[Items from a data source]

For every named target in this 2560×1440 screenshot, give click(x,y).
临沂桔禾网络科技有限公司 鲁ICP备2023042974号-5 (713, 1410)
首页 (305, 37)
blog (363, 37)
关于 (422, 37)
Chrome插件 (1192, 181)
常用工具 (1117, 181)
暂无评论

*TASK BRIEF*
Copy all records verbatim.

*SOLUTION TO THE EXERCISE*
For every named target in this 2560×1440 screenshot, give click(x,y).
临沂桔禾网络科技有限公司 鲁ICP备2023042974号-5 (713, 1410)
首页 (305, 37)
blog (363, 37)
关于 (422, 37)
Chrome插件 (1192, 181)
常用工具 (1117, 181)
暂无评论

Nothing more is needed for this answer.